For hash tables in various languages, there's a wide difference in whether accessing a missing key returns a default value or raises an exception. E.g. in Perl $hash{$key} will return undef on missing keys. Other languages support both throwing and default-value accesses:

  • In C++, map[key] will create an entry with a default value, whereas map.at(key) will throw an exception
  • In Python, dict[key] will raise a KeyError, but dict.get(key) will return None.

JavaScript uses the same approach as in Perl that missing entries return a special value. This approach has the practical advantage that it can use the same machinery for lvalues and rvalues. In programming languages, an lvalue describes something that can be assigned to (e.g. variables). The left hand side of an assignment lvalue = rvalue must be an lvalue, i.e. a valid assignment target.

The return value of an property access in JavaScript is exactly such an lvalue (which it calls Reference). This reference stores the base object and the property name. If the reference is used as an rvalue to access the enclosed value, the property value or undefined is returned.
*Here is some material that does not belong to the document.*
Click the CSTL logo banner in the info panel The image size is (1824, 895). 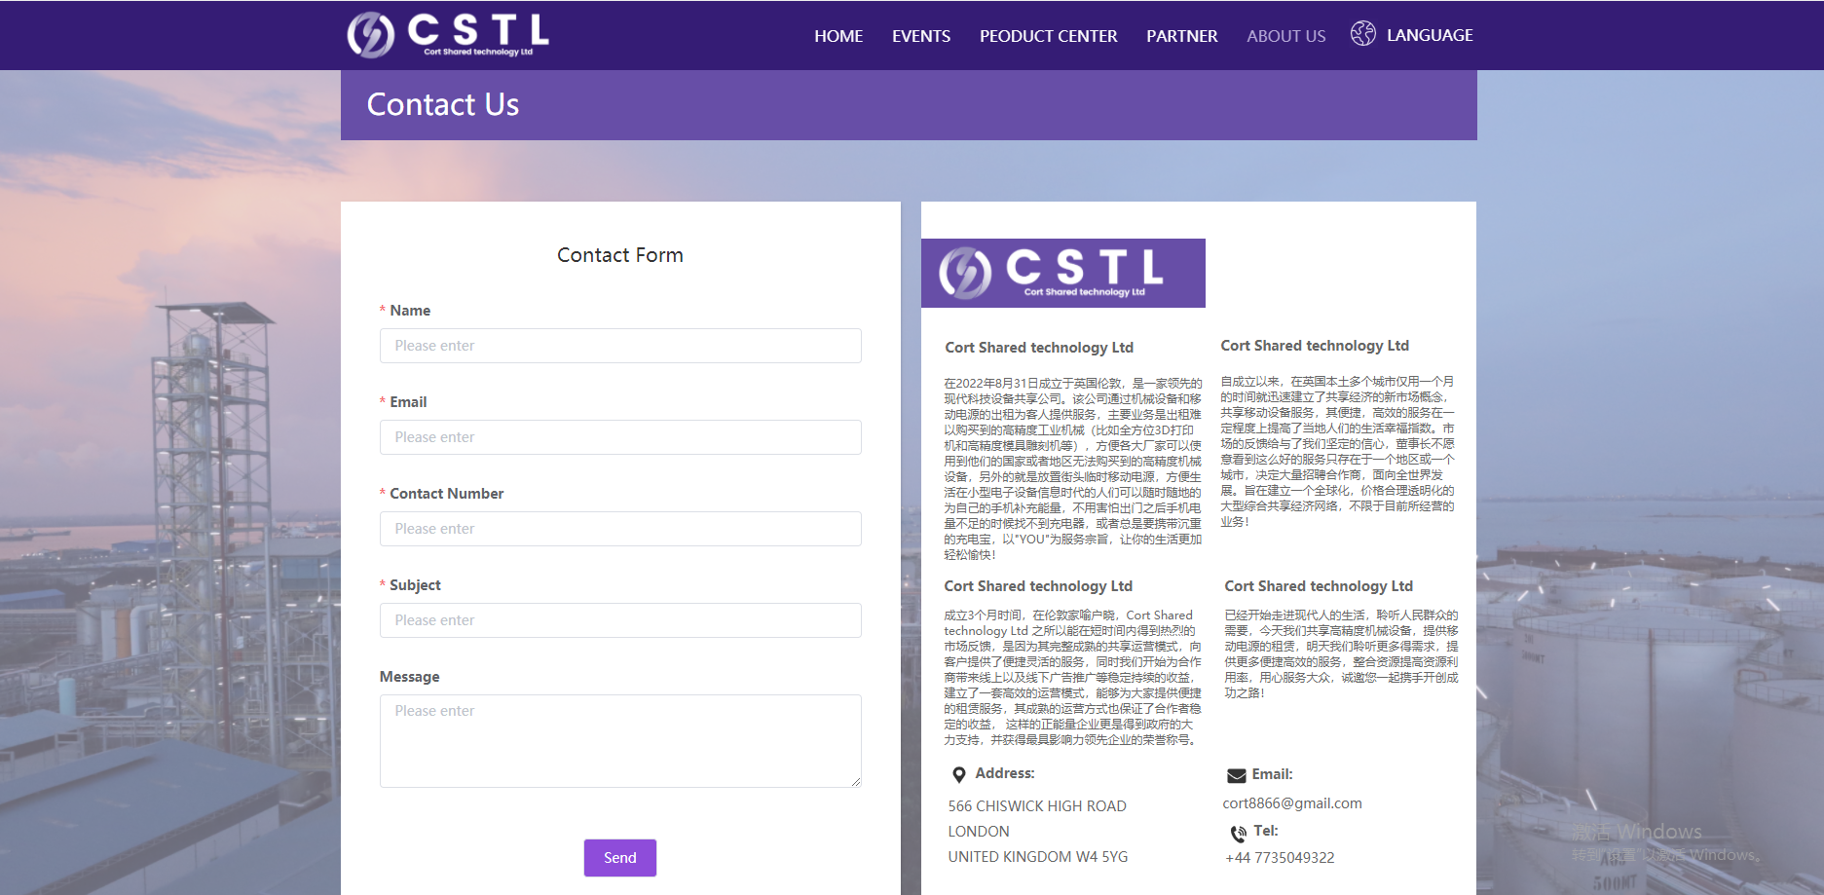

But if the reference is used as an lvalue (assignment target), then a new entry with the given name can be created in the base object. This is described as the PutValue abstract operation in 6.2.3.2.

Note that this describes the abstract JavaScript virtual machine in the standard. A real implementation will optimize those steps away and won't actually create a Reference value. As a consequence, no such references can be passed around (unlike e.g. in C++ and to some degree in Perl).